Last week the inventor of the Keurig K-Cup, John Sylvan, told The Atlantic that he sometimes feels bad he created the coffee pod.
My colleague Drake Baer recently published an article saying that the “Keurig K-Cup is a fundamentally American product — and that’s everything that’s wrong with it,” which conjures the image of Ugly Americans covering the planet with discarded plastic, buzzing around in a caffeinated daze as the world burns.
He and other anti-K-Cuppers make some valid points, but their main premise, that Keurig machines are a step in the wrong direction, has a crucial flaw.
It is a fundamentally American product — and that’s why it’s great. For all of its flaws, the invention of the K-Cup has made coffee easier to make than ever, which fits perfectly within the American lifestyle.
I’d argue that since Keurig grew to scale after becoming acquired by Green Mountain in 2006, it’s been the best thing to happen to coffee in the US. Here’s why.
It’s remarkably convenient.
The process of making a cup of coffee with a Keurig takes about 45 seconds. Even the Bialetti mini kettles that make a single cup of coffee take a few minutes to get steaming.
No, it’s not hard to make a traditional pot of coffee. But Keurig machines keep everybody moving in offices, and you can also make a quick cup at home before you head out the door.
An innovative product or service typically replaces an existing one with something superior, which can translate to increased efficiency. That’s exactly what Keurig machines do.
The coffee is perfectly good enough.
I love coffee, and I drink it black. I enjoy grabbing a nice cup with a friend and appreciating the subtle flavours of a particularly good blend. I am by no means saying that K-Cup coffee is a gourmet treat, but the best offerings (I particularly like Caribou’s K-Cups) are satisfying.
I will still buy a cup of Counter Culture Kenya blend from a café when I’m looking for something to savour. But when I need a boost at work in order to get something done, I’m happy with the mug of Newman’s Own that I made in the office kitchen in 45 seconds.

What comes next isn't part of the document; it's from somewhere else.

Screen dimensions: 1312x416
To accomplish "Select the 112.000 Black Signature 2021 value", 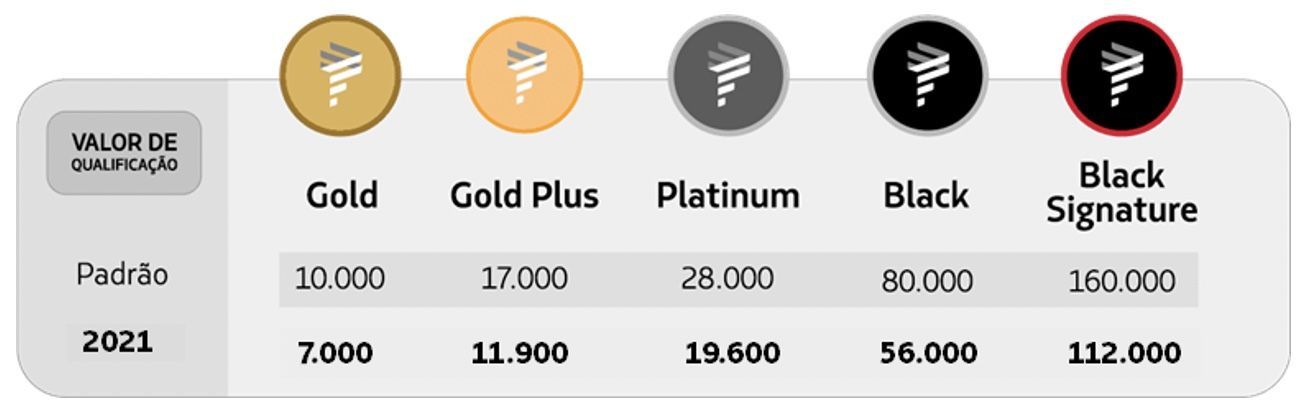I will click(1124, 353).
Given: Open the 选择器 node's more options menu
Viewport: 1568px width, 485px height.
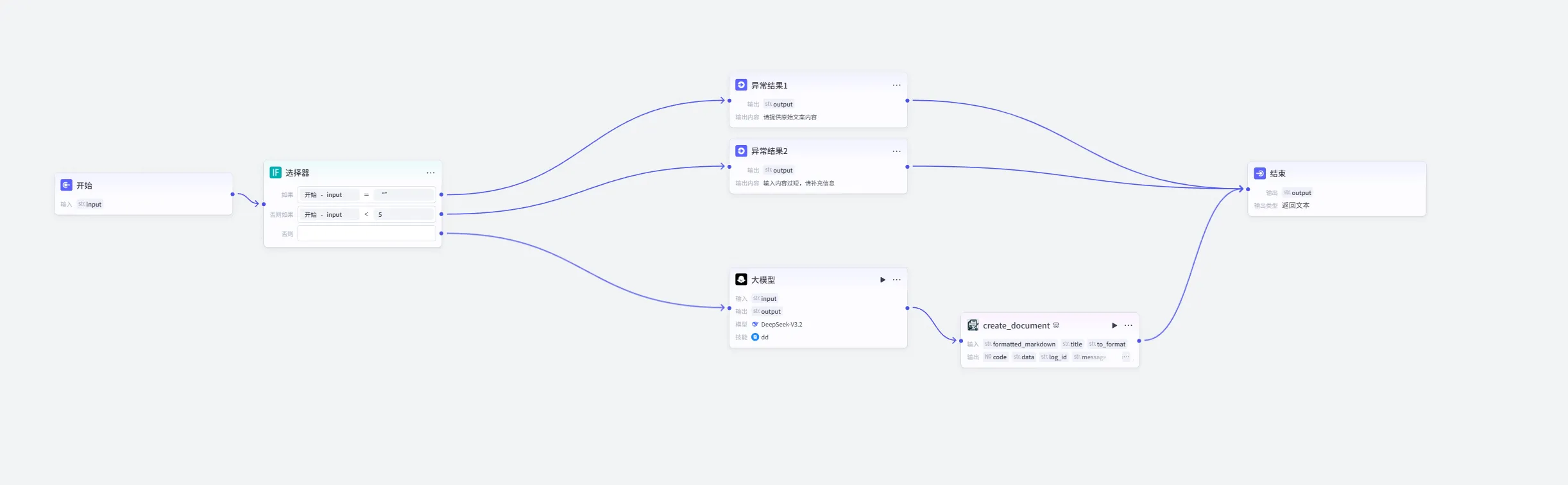Looking at the screenshot, I should pos(430,173).
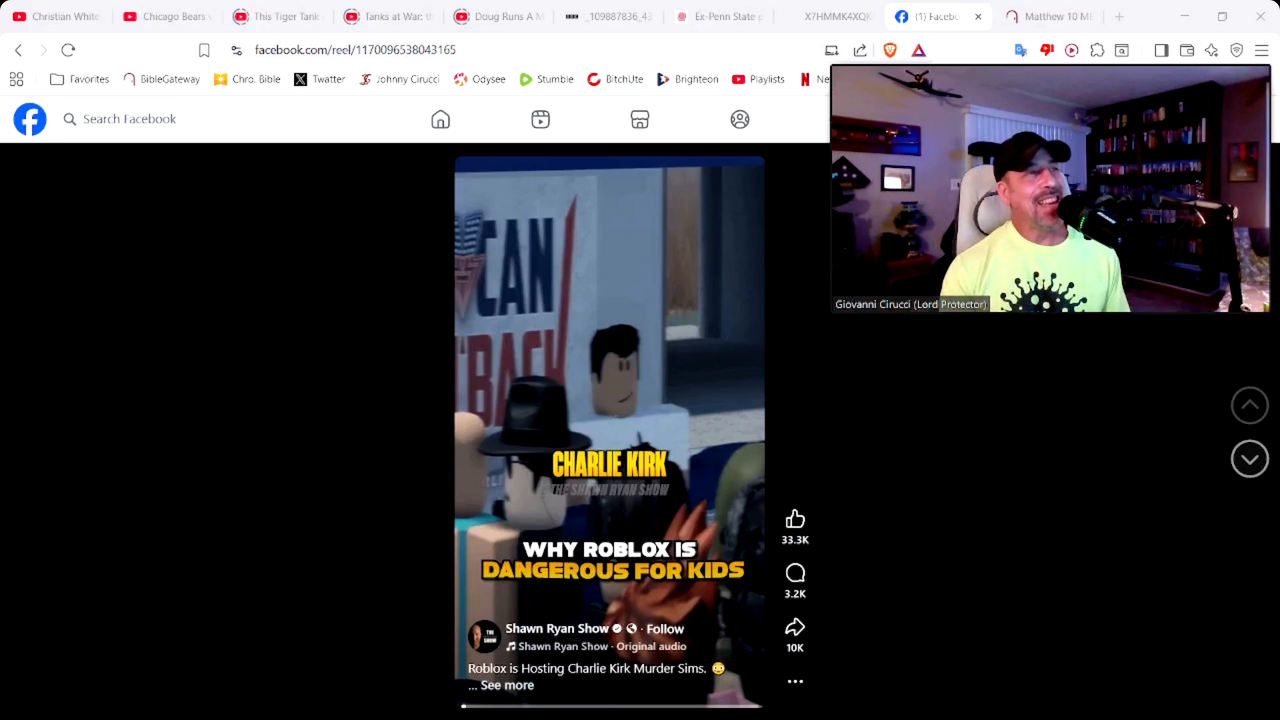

After all, even the worst K-Cup offering is better than Folgers instant coffee crystals stirred into hot water.
It’s an evolving product.
There is a waste problem with Keurig’s coffee pods, and it’s by all means a significant one. The plastic used is not recyclable in the US and most of Canada. There are some recyclable offerings, but in order to recycle them, you’d need to slice off the foil top, dump the coffee grounds, and toss the filter to isolate the plastic — but of course only the most dedicated K-Cup consumers will bother with that.
Last year, customers went through an estimated 9 billion K-Cups. All of that nonbiodegradeable plastic in landfills upset the pod’s creator, Sylvan, and inspired a small Halifax marketing agency to introduce the “Kill the K-Cup” movement earlier this year, which got some good traction online.
Keurig’s parent company, Keurig Green Mountain, seems to understand that increasingly green-conscious consumers want an alternative, and it’s why the company announced in its 2014 sustainability report that they are dedicated to creating a completely recyclable K-Cup by 2020.
And the machines aren’t total Earth-destroying monstrosities. Keurig devices use significantly less electricity, water, and coffee grounds than traditional drip coffee makers. Granted, Keurig Green Mountain conducted its own study, but it determined that an average of 12% to 15% of each pot of drip-brewed coffee is wasted at home and the office — translating into six gallons of water wasted per six-ounce cup, counting the irrigated rainwater used to grow the crop down to the water used to brew the final product.
The bottom line
Keurig is confronted with the challenge of creating a sustainable product in the next five years. If it fails and consumers stop buying K-Cups, then so be it; the market will have spoken and a better, less wasteful product will win.
In the meantime, I’ll be sipping a nice cup of Keurig-brewed coffee every morning.